Somchai et Chavalit sont tous deux issus du camp politique loyal à Thaksin Shinawatra, riche magnat des télécommunications au c?ur de la division politique du royaume.

Peu de temps après ces manifestations, l'ex-Premier ministre Thaksin avait été condamné à deux ans de prison pour corruption. Il n'a jamais purgé sa peine puisqu'il a fui à l'étranger quelques semaines avant le verdict.
Thaksin avait été renversé par l'armée en 2006, marquant le début d'une décennie d'instabilité politique rythmée par des poussées régulières de violences et des gouvernements éphémères puis finalement un ultime putsch en 2014.

Les partis menés par ou alliés au clan Shinawatra ont emporté toutes les élections depuis 2001, majoritairement grâce au soutien des électeurs du nord et du nord-est, principalement issus de milieux pauvres et ruraux qui se sentent abandonnés par les élites traditionnelles de Bangkok.

Les Shinawatras sont d'ailleurs détestés par ses dernières et leurs alliés militaires qui se servent des manifestations, les cours et les coups d'Etat pour écraser leurs opposants.

C'est précisément les factions anti-Shinawatra qui ont assiégé le parlement en octobre 2008, puis ont paralysé le mois suivant les deux aéroports de Bangkok en vue de renverser le gouvernement.
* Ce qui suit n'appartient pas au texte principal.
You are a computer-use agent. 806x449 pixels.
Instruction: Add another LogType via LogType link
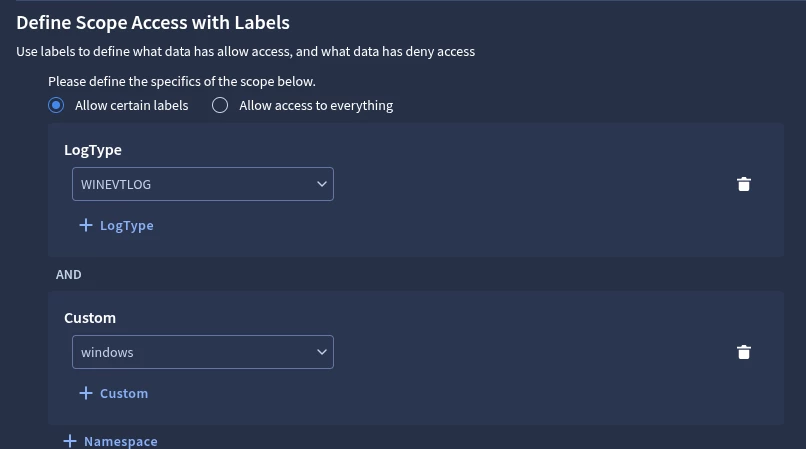126,226
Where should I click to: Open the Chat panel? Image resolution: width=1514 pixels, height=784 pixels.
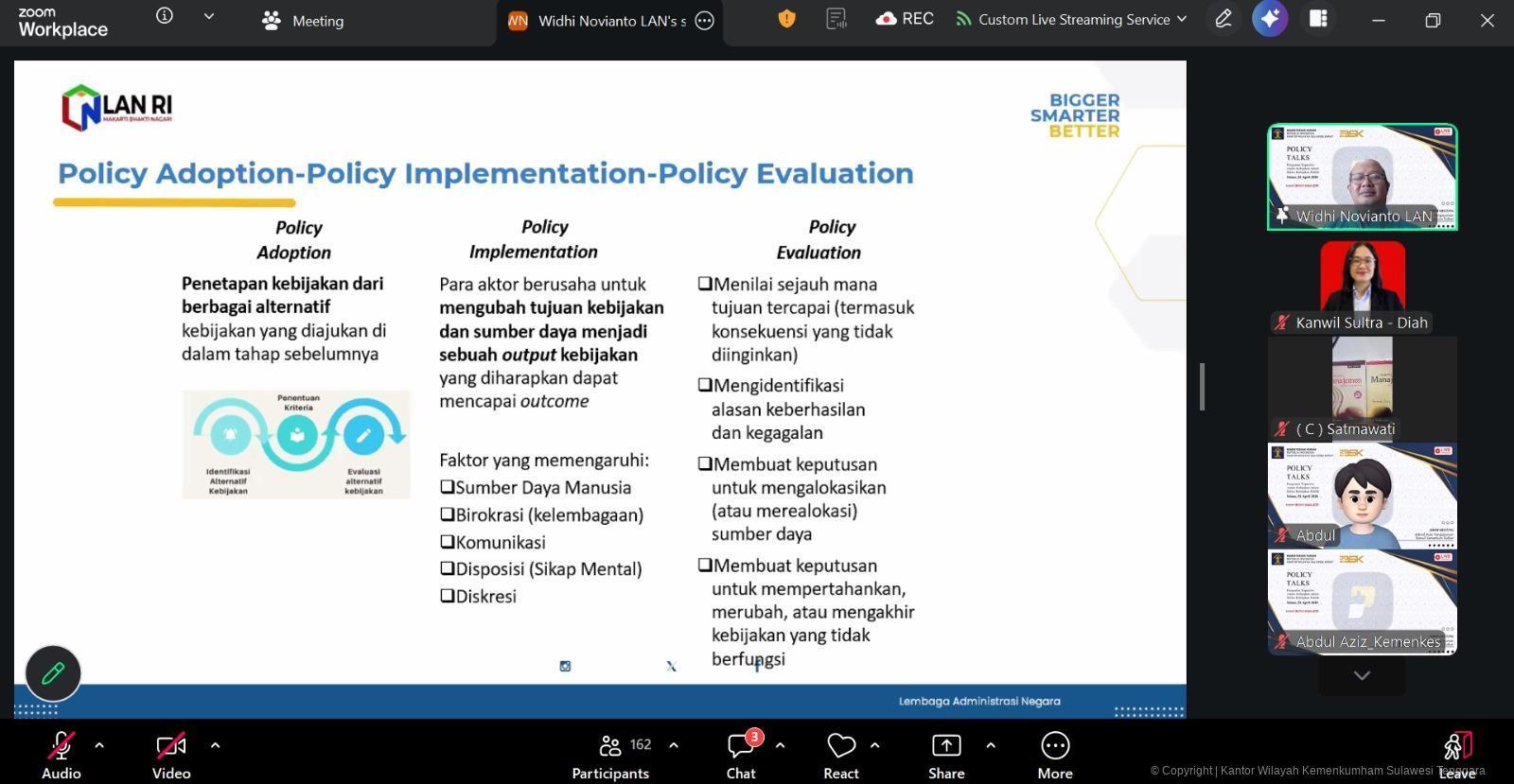tap(741, 755)
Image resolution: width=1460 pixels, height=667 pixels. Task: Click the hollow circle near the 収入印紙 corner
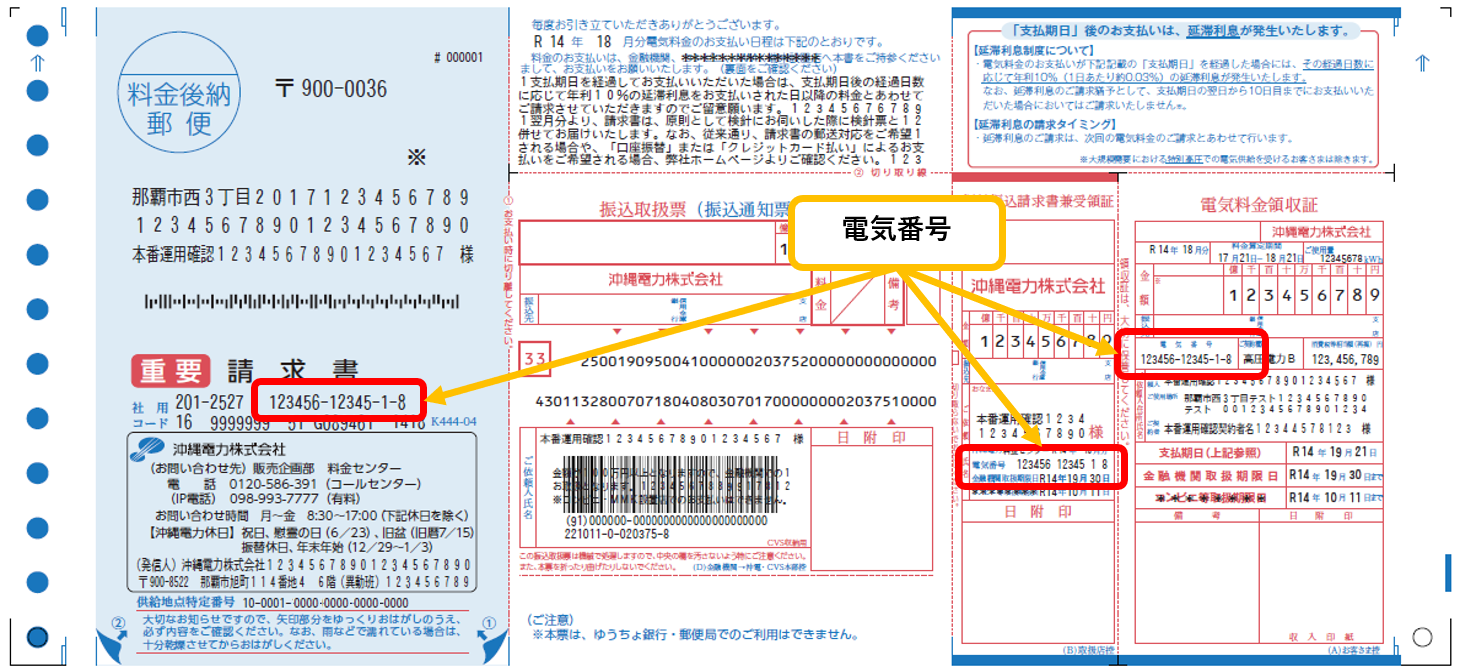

Cette dernière action avait bloqué des dizaines de milliers de voyageurs dans le royaume et perturbé de nombreux vols un peu partout dans le monde.

Le parti de Somchai avait finalement été dissous dans la foulée par la Cour Constitutionnelle et lui contraint à la démission.

Deux ans plus tard, alors que les partisans de l'establishment royaliste étaient au pouvoir, ce sont des manifestants pro-Shinawatra, les Chemises rouges, qui bloquèrent les rues de Bangkok. La dispersion des manifestations, par les militaires cette fois, fit plus de 90 morts.

Personne n'a pour l'heure été poursuivi pour ces morts. Certains des officiers militaires aux commandes de la répression sanglante de 2010 sont les mêmes qui ont mené le coup d'Etat de 2014.

Le verdict de mercredi était très attendu en Thaïlande, à quelques semaines de celui de l'ex-Première ministre Yingluck Shinawatra, soeur de Thaksin, dont le gouvernement a été renversé en 2014 par une armée ultra-royaliste.

Son procès pour négligence avait été ouvert après le coup d'Etat militaire de mai 2014, tout comme celui de Somchai et Chavalit, suscitant des accusations de procès politiques téléguidés par les militaires pour éradiquer l'influence politique du clan Shinawatra.

Yingluck Shinawatra risque elle aussi dix ans de prison. Le verdict sera rendu le 24 août.